Zinedine Zidane “fez” de Michel Platini e acabou com o sonho luso, aos 117 minutos, numa grande penalidade cruel, a castigar uma polémica mão de Abel Xavier, que escapou ao árbitro Günter Benko, mas não ao auxiliar Igor Sramka.

Os jogadores portugueses protestaram, antes e depois de Zidane marcar, mas só ganharam castigos, o “mal” estava feito, a bela aventura por terras holandesas havia mesmo morrido “subitamente” na capital belga.

Como em 1984, a França seguiu rumo ao título, enquanto Portugal ficou com as recordações de um percurso memorável, sobretudo pela forma como bateu Inglaterra e Alemanha.

O selecionador Humberto Coelho contou com a “geração de ouro” no auge, mas parecia difícil sequer passar a fase inicial, ideia reforçada após escassos 18 minutos – os ingleses venciam por 2-0.

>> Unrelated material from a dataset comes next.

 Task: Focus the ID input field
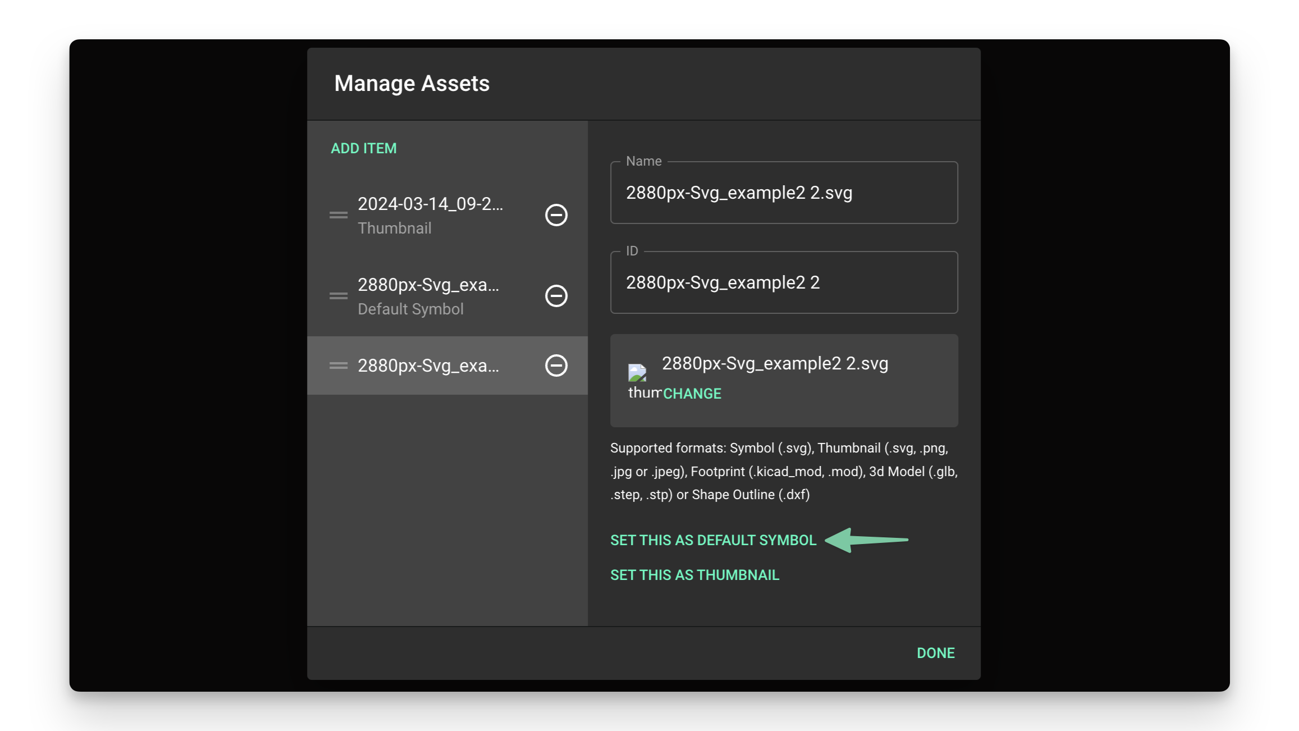pyautogui.click(x=784, y=282)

Portugal parecia ir na direção de sofrer uma goleada, mas Figo e João Pinto, com dois grandes golos, empataram o jogo ainda na primeira parte e, na segunda, Nuno Gomes resolveu, aos 59 minutos, no que foi o seu primeiro golo como internacional “AA”.

As expetativas passaram de “oito para 80” e a equipa lusa selou incrivelmente o apuramento ao segundo jogo, ao bater a Roménia por 1-0, graças a um tento “tardio” do suplente Costinha, aos 90+5 minutos.

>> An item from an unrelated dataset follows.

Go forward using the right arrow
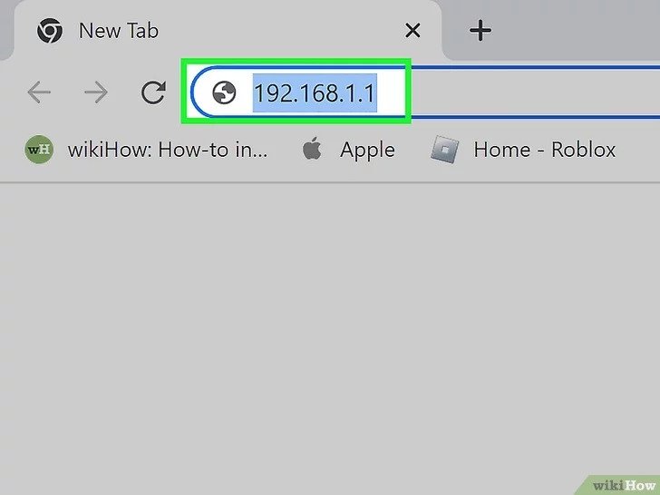 [95, 92]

Com os “quartos” garantidos, e apesar de o adversário ser a Alemanha, Humberto optou pelas reservas (só não prescindiu dos centrais Fernando Couto e Jorge Costa) e humilhou os campeões em título, com um “hat-trick” de Sérgio Conceição.

Face à Turquia, nos “quartos”, Portugal confirmou o favoritismo e venceu pela primeira vez um jogo a eliminar num Europeu: 2-0, com um “bis” de Nuno Gomes, servido por Figo, e também a ajuda de Vítor Baía (defendeu um penalti) e Alpay (expulso aos 29 minutos).

Depois, na primeira incursão à Bélgica, após quatro jogos em solo holandês, Portugal caiu perante a França, mas ainda saboreou a liderança, graças ao quarto tento na prova de Nuno Gomes. Depois, Thierry Henry empatou, Abel Xavier e João Pinto falharam o 2-1 e Sramka e Zidane decidiram.

Como em 1984 e 1996, Portugal só assegurou a presença na fase final no último jogo, desta vez com um triunfo por 3-0 sobre a Hungria, precisamente a margem que precisava para ser o “rei dos segundos” da fase de qualificação.

Rui Costa, João Vieira Pinto e Abel Xavier, este depois de uma infantil expulsão de Pauleta, selaram o apuramento da formação lusa, que ficou atrás da Roménia e à frente de Eslováquia, Hungria, Azerbaijão e Liechtenstein.